Hibbertia huegelii is a species of flowering plant in the family Dilleniaceae and is endemic to the south-west of Western Australia. It is an erect, spreading or prostrate shrub with hairy branchlets, linear leaves and yellow flowers arranged singly in leaf axils on the ends of shoots, with fifteen to twenty-five stamens in bundles around the four or five carpels.

==Description==
Hibbertia huegelii is an erect, spreading or prostrate shrub that typically grows to a height of 20–30 cm and has hairy branchlets covered with white to pale grey hairs. The leaves are linear, 30–40 mm long and 1.0–1.5 mm wide with the edges rolled under and obscuring the lower surface. The flowers are arranged singly in leaf axils on the ends of branchlets and are sessile with a narrow egg-shaped bract 7–10 mm long at the base of the sepals. The five sepals are egg-shaped, joined at the base and 8–10 mm long. The five petals are yellow, egg-shaped with the narrower end towards the base, 8–11 mm long with a notch at the tip. There are fifteen to twenty-five stamens arranged in bundles of five, alternating with four or five glabrous carpels, each carpel with a single ovule.

==Taxonomy==
This species was first formally described in 1837 by Stephan Endlicher in Enumeratio plantarum quas in Novae Hollandiae ora austro-occidentali ad fluvium Cygnorum et in sinu Regis Georgii collegit Carolus Liber Baro de Hügel and given the name Candollea huegelii. In 1880, Ferdinand von Mueller changed the name to Hibbertia huegelii in Fragmenta phytographiae Australiae. The specific epithet (huegelii) honours Charles von Hügel.

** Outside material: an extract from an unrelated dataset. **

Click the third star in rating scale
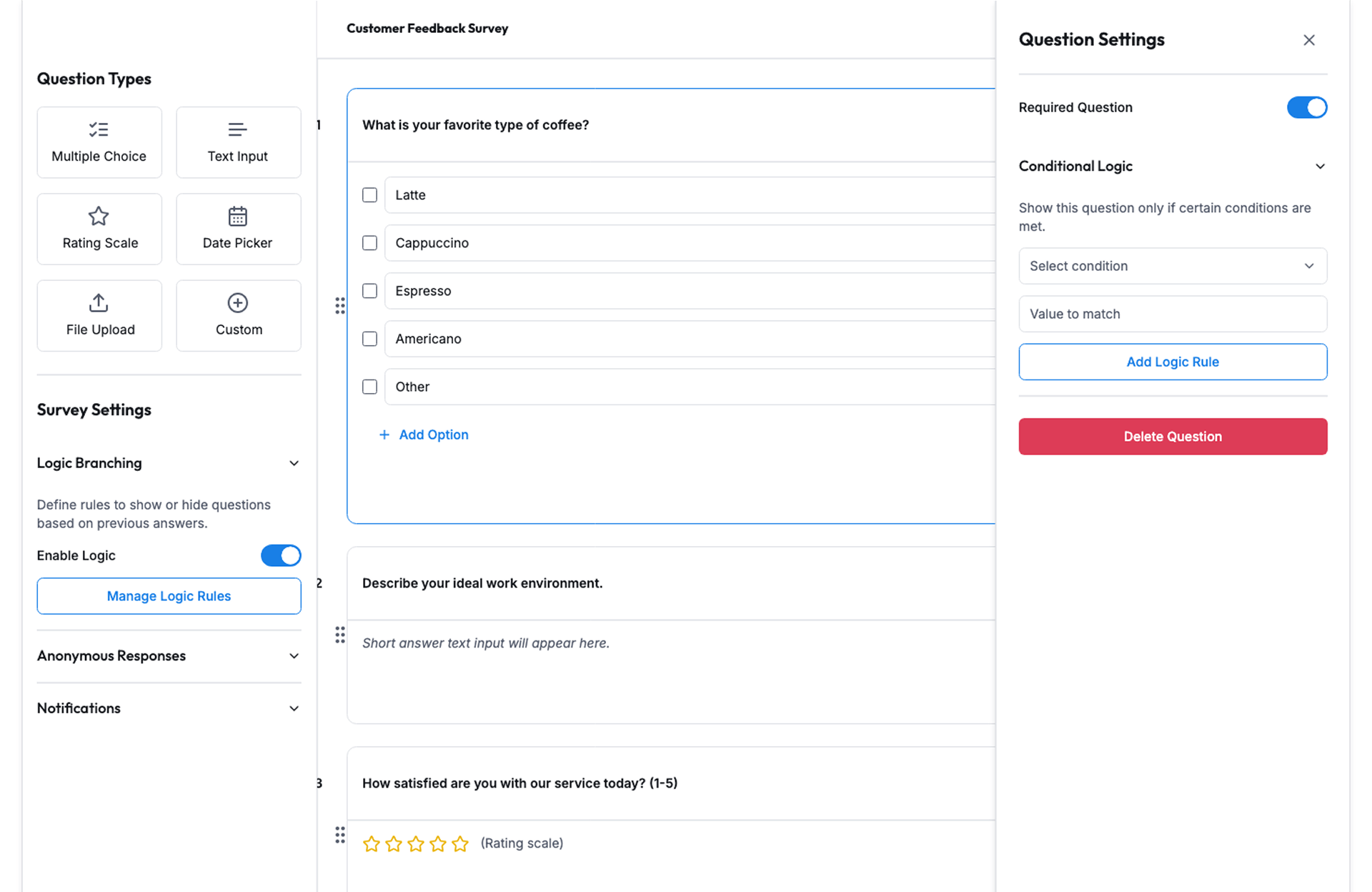 click(416, 844)
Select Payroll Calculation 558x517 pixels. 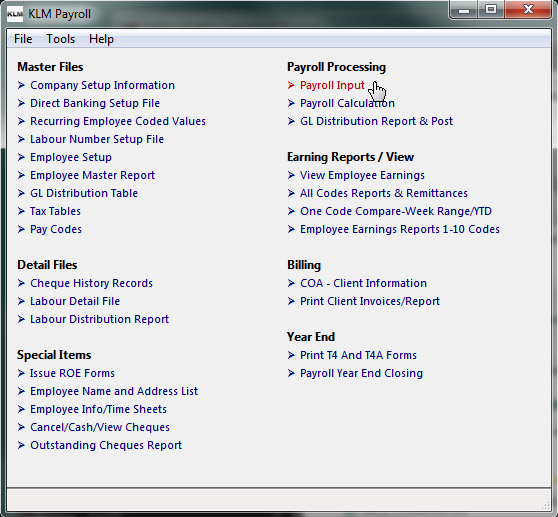click(347, 103)
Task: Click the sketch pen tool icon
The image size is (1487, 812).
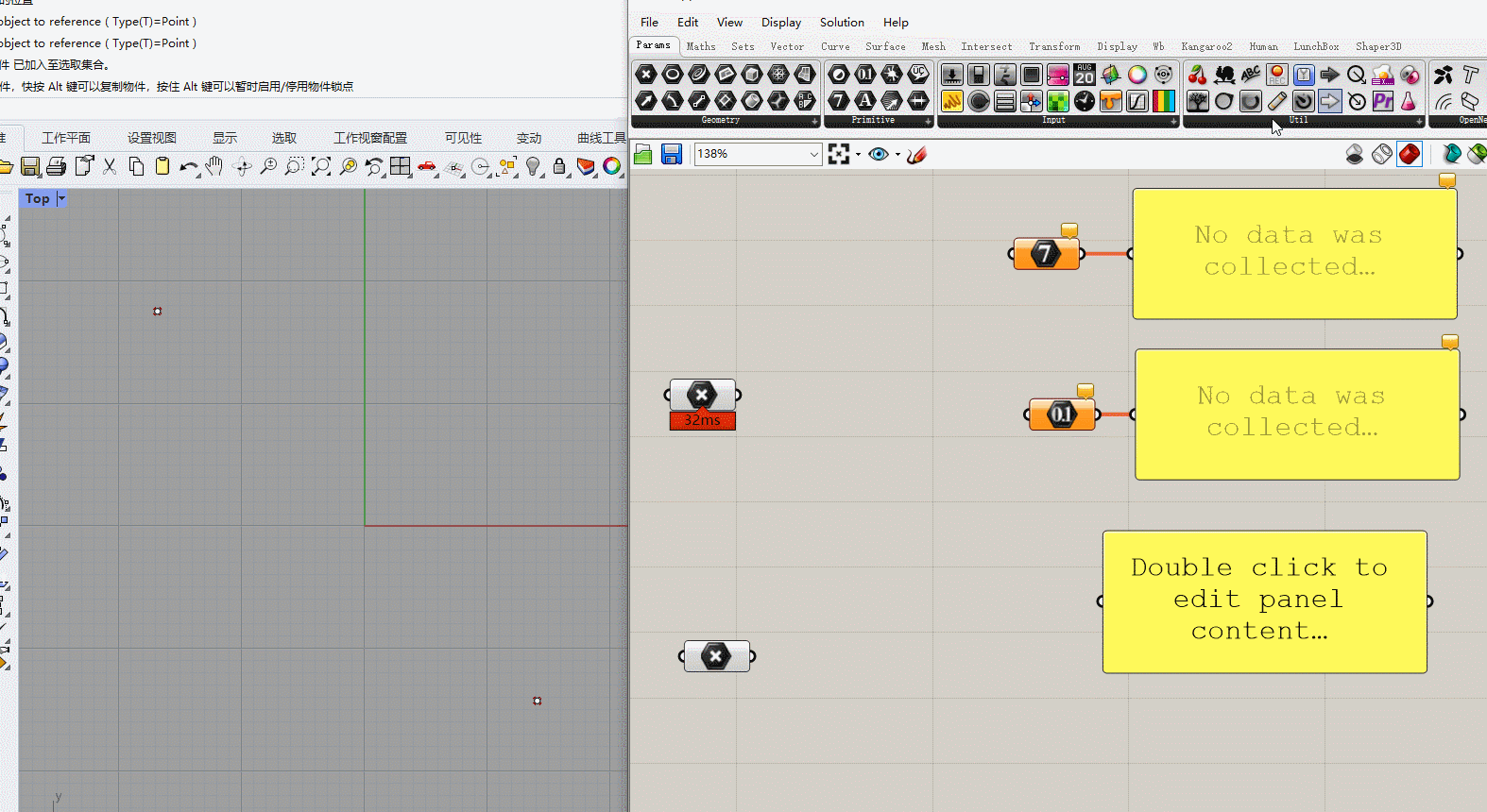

==Distribution and habitat==
Hibbertia huegelii grows in woodland, mostly on the Darling Range in the Avon Wheatbelt, Geraldton Sandplains, Jarrah Forest and Swan Coastal Plain biogeographic regions south-western Western Australia.

==Conservation status==
Hibbertia huegelii is classified as "not threatened" by the Western Australian Government Department of Parks and Wildlife.